CMX Lunch Seminar
Global spectral methods are a classical technique for solving partial differential equations (PDEs) in simple geometries, including Fourier series in periodic domains and orthogonal polynomials in bounded domains. While traditional "collocation" approaches for polynomials are slow at scale, modern spectral methods reformulate these systems in sparse operator form, enabling fast and accurate solvers with near-FFT-like performance. However, such methods may suffer from poor conditioning, difficulties at coordinate singularities, and conservation issues that depend sensitively on their formulation.

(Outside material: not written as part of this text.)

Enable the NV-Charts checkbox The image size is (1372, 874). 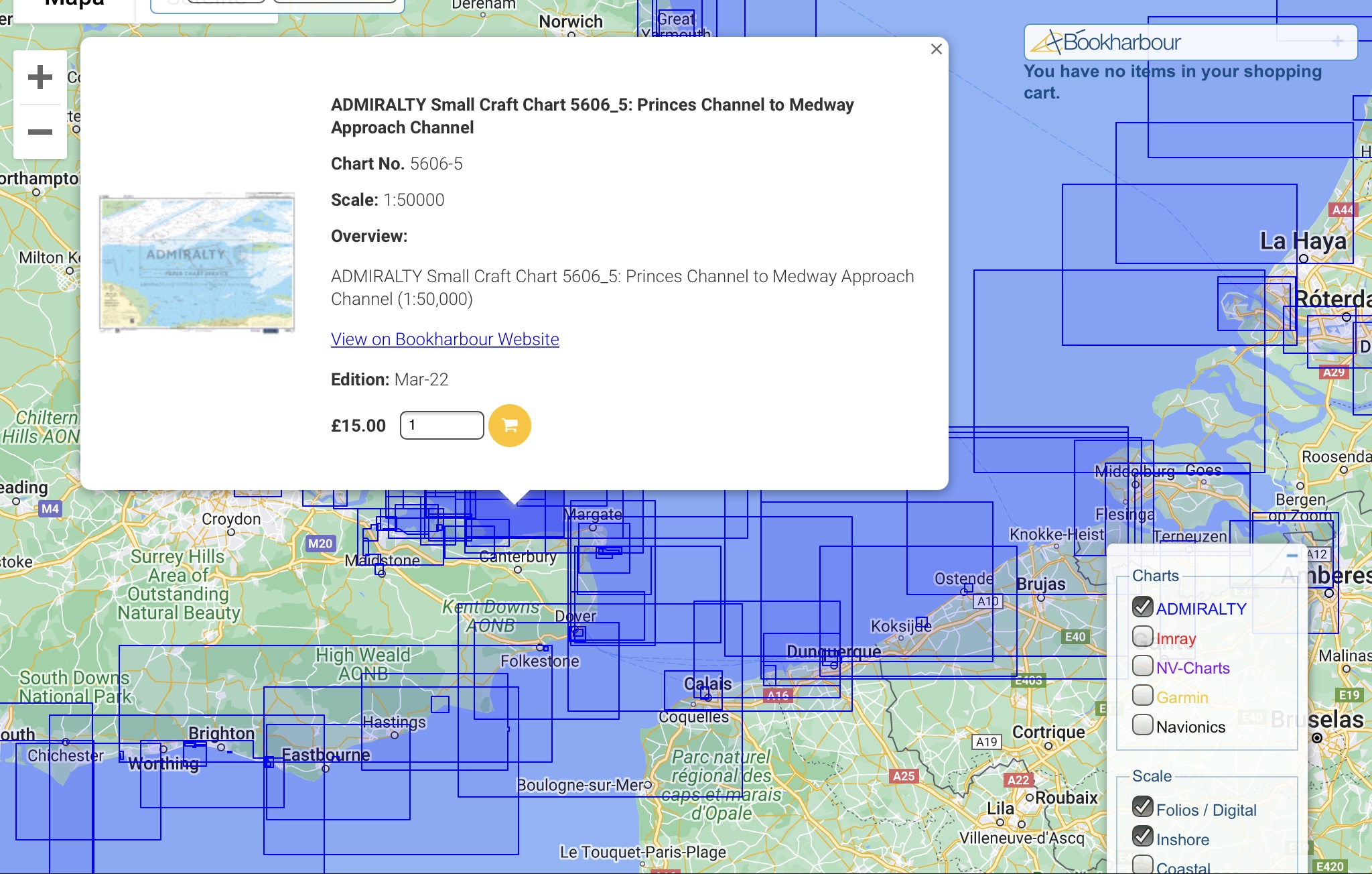[1142, 666]
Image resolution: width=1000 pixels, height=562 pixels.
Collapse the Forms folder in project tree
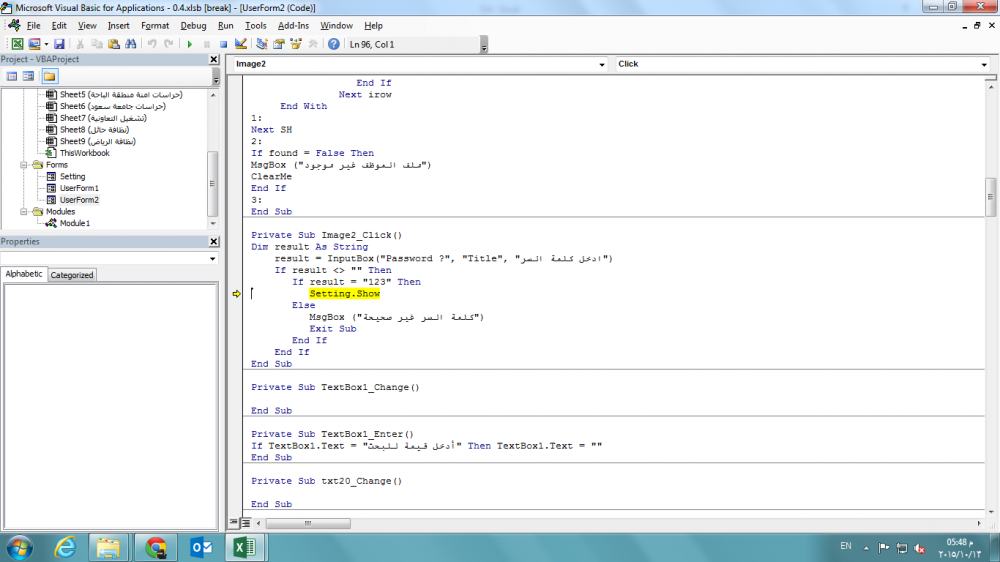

In this context, we will present a "generalized tau" framework that unifies all polynomial and trigonometric spectral methods, from classical collocation to modern "ultraspherical" schemes. In particular, we examine the exact discrete equations solved by each method and characterize their deviation from the original PDE in terms of perturbations called "tau corrections." By analyzing these corrections, we can precisely categorize existing methods and design new solvers that robustly accommodate new boundary conditions, eliminate spurious numerical modes, and satisfy exact conservation laws.
We will demonstrate the capabilities of this system as implemented in Dedalus, an open-source Python framework for solving PDEs using sparse spectral methods. Dedalus provides a symbolic equation specification system that allows users to define their own PDEs and automatically constructs optimally sparse, parallelized, and differentiable solvers tailored to the chosen equations and geometry. We will present examples combining the generalized tau method with new spectral bases for curvilinear domains, providing fast and well-conditioned solvers for general tensor-valued PDEs in cylinders, disks, spheres, and balls.